Read the data that follows. Then repeat it exactly.

== Supplied data ==
════════════════

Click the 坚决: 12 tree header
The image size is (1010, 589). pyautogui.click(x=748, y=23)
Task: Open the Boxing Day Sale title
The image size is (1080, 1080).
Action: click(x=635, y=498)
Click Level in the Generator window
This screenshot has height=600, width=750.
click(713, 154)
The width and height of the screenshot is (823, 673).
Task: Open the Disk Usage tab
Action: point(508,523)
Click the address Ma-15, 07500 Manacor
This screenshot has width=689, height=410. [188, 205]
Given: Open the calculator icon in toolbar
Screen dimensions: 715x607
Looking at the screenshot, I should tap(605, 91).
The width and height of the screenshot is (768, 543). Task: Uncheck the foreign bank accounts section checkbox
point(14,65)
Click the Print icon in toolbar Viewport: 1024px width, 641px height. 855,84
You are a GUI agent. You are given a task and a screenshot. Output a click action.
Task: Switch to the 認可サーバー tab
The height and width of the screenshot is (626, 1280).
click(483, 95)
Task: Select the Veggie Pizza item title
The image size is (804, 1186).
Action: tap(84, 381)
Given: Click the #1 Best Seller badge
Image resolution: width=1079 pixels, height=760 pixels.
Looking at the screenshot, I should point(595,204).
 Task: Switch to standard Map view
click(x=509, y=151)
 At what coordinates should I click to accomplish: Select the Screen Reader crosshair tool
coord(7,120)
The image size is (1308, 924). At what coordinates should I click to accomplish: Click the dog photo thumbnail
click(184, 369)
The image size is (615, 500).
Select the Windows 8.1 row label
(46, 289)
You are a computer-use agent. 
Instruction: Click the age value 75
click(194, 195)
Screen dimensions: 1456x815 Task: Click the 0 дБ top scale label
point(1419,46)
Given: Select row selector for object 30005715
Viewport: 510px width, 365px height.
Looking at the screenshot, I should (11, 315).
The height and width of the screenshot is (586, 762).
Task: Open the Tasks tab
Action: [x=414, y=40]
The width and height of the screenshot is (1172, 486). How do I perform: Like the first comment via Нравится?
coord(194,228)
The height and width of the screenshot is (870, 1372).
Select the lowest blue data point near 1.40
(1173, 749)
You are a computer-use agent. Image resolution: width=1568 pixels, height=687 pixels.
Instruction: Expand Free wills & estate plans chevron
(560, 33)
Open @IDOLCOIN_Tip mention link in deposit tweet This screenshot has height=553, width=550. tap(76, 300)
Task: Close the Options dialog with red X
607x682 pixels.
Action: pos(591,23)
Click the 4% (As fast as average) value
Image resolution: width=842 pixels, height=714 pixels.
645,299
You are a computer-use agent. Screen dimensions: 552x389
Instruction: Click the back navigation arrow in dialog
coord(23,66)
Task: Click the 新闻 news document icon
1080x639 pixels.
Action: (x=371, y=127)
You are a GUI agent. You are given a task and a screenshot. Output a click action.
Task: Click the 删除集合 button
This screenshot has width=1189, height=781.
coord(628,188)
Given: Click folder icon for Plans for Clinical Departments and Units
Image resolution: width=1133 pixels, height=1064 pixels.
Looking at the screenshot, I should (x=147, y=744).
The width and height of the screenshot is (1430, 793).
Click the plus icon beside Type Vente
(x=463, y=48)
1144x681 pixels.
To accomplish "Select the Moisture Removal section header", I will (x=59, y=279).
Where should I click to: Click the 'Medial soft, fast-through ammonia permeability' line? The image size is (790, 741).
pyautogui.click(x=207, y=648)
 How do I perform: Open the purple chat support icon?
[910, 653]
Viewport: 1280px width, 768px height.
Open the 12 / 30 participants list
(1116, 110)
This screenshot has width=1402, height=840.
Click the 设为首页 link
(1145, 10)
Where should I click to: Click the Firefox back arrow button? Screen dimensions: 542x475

════════════════

== The answer ==
Click the 坚决: 12 tree header
The image size is (1010, 589). pyautogui.click(x=748, y=23)
Task: Open the Boxing Day Sale title
The image size is (1080, 1080).
Action: click(x=635, y=498)
Click Level in the Generator window
This screenshot has height=600, width=750.
click(713, 154)
The width and height of the screenshot is (823, 673).
Task: Open the Disk Usage tab
Action: point(508,523)
Click the address Ma-15, 07500 Manacor
This screenshot has width=689, height=410. [188, 205]
Given: Open the calculator icon in toolbar
Screen dimensions: 715x607
Looking at the screenshot, I should tap(605, 91).
The width and height of the screenshot is (768, 543). Task: Uncheck the foreign bank accounts section checkbox
point(14,65)
Click the Print icon in toolbar Viewport: 1024px width, 641px height. 855,84
You are a GUI agent. You are given a task and a screenshot. Output a click action.
Task: Switch to the 認可サーバー tab
The height and width of the screenshot is (626, 1280).
click(483, 95)
Task: Select the Veggie Pizza item title
The image size is (804, 1186).
Action: tap(84, 381)
Given: Click the #1 Best Seller badge
Image resolution: width=1079 pixels, height=760 pixels.
Looking at the screenshot, I should point(595,204).
 Task: Switch to standard Map view
click(x=509, y=151)
 At what coordinates should I click to accomplish: Select the Screen Reader crosshair tool
coord(7,120)
The image size is (1308, 924). At what coordinates should I click to accomplish: Click the dog photo thumbnail
click(184, 369)
The image size is (615, 500).
Select the Windows 8.1 row label
(46, 289)
You are a computer-use agent. 
Instruction: Click the age value 75
click(194, 195)
Screen dimensions: 1456x815 Task: Click the 0 дБ top scale label
point(1419,46)
Given: Select row selector for object 30005715
Viewport: 510px width, 365px height.
Looking at the screenshot, I should (11, 315).
The height and width of the screenshot is (586, 762).
Task: Open the Tasks tab
Action: [x=414, y=40]
The width and height of the screenshot is (1172, 486). How do I perform: Like the first comment via Нравится?
coord(194,228)
The height and width of the screenshot is (870, 1372).
Select the lowest blue data point near 1.40
(1173, 749)
You are a computer-use agent. Image resolution: width=1568 pixels, height=687 pixels.
Instruction: Expand Free wills & estate plans chevron
(560, 33)
Open @IDOLCOIN_Tip mention link in deposit tweet This screenshot has height=553, width=550. tap(76, 300)
Task: Close the Options dialog with red X
607x682 pixels.
Action: pos(591,23)
Click the 4% (As fast as average) value
Image resolution: width=842 pixels, height=714 pixels.
645,299
You are a computer-use agent. Screen dimensions: 552x389
Instruction: Click the back navigation arrow in dialog
coord(23,66)
Task: Click the 新闻 news document icon
1080x639 pixels.
Action: (x=371, y=127)
You are a GUI agent. You are given a task and a screenshot. Output a click action.
Task: Click the 删除集合 button
This screenshot has width=1189, height=781.
coord(628,188)
Given: Click folder icon for Plans for Clinical Departments and Units
Image resolution: width=1133 pixels, height=1064 pixels.
Looking at the screenshot, I should (x=147, y=744).
The width and height of the screenshot is (1430, 793).
Click the plus icon beside Type Vente
(x=463, y=48)
1144x681 pixels.
To accomplish "Select the Moisture Removal section header", I will (x=59, y=279).
Where should I click to: Click the 'Medial soft, fast-through ammonia permeability' line? The image size is (790, 741).
pyautogui.click(x=207, y=648)
 How do I perform: Open the purple chat support icon?
[910, 653]
Viewport: 1280px width, 768px height.
Open the 12 / 30 participants list
(1116, 110)
This screenshot has width=1402, height=840.
Click the 设为首页 link
(1145, 10)
Where should I click to: Click the Firefox back arrow button? Screen dimensions: 542x475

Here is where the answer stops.